Organic Black Lentils
Lentils, a small but nutritionally mighty member of the legume family, are a very good source of cholesterol-lowering fiber. Not only do lentils help lower cholesterol, they are of special benefit in managing blood-sugar disorders since their high fiber content prevents blood sugar levels from rising rapidly after a meal. But this is far from all lentils have to offer. Lentils also provide good to excellent amounts of seven important minerals, our B-vitamins, and protein—all with virtually no fat. The calorie cost of all this nutrition? Just 230 calories for a whole cup of cooked lentils. This tiny nutritional giant fills you up—not out.

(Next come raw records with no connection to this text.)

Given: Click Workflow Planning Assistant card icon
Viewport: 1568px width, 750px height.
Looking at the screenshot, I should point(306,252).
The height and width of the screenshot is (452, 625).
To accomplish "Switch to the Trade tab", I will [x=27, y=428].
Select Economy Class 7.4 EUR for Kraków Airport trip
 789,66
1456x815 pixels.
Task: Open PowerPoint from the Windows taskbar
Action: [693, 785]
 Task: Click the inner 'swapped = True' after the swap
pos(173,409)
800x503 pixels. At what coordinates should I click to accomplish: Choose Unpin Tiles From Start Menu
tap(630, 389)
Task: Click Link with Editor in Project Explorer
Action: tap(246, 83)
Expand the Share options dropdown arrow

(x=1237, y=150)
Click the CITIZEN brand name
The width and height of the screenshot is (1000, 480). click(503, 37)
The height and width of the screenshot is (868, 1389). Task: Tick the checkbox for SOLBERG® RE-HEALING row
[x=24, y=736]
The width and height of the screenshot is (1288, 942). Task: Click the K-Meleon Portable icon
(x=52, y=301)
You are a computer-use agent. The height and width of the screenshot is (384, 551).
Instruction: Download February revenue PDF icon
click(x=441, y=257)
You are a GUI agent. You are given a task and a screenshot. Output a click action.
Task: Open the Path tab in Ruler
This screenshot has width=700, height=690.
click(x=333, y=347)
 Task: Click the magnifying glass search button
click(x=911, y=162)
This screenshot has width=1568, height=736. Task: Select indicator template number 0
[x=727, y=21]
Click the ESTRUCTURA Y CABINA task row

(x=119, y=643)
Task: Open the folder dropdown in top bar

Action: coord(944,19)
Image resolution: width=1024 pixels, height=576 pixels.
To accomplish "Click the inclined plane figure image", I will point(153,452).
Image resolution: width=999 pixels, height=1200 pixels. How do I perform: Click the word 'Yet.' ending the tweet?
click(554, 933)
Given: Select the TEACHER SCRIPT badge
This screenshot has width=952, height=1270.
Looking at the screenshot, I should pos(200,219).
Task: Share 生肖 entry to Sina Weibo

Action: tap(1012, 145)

With almost 8 grams of fiber in a 1/2-cup serving, lentils are high in fiber. Fiber in foods helps suppress appetite, and eating an extra 14 grams of fiber a day may help you decrease your caloric intake by 10 percent, according to a 2001 article in "Nutrition Review." Lentils are a good source of iron, with 3.3 milligrams in a 1/2-cup serving. Lentils are also a good source of folate, containing 179 micrograms in a 1/2-cup serving. Folate is a B vitamin that helps your body make new cells. It is a nutrient especially important for women. Adequate intakes of folate before and during pregnancy help prevent brain and spinal cord birth defects in babies. Women who are not pregnant and men need 400 micrograms of folate a day, and women who are pregnant need 600 micrograms a day. Including lentils in your diet may also help prevent chronic illness. A 2012 study published in the "Archives of Internal Medicine" found that adding 1 cup of legumes like lentils to the diet of people with diabetes improved blood sugar, cholesterol and triglyceride levels and slightly lowered blood pressure.